Records supplied:
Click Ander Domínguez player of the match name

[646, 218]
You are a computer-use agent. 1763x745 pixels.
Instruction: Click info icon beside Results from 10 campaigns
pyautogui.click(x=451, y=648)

Task objective:
Rename "info icon" to "help icon" in the stretch from the line containing "You are a computer-use" through the end of the records, and give those lines again with nothing else changed.

Written solution:
You are a computer-use agent. 1763x745 pixels.
Instruction: Click help icon beside Results from 10 campaigns
pyautogui.click(x=451, y=648)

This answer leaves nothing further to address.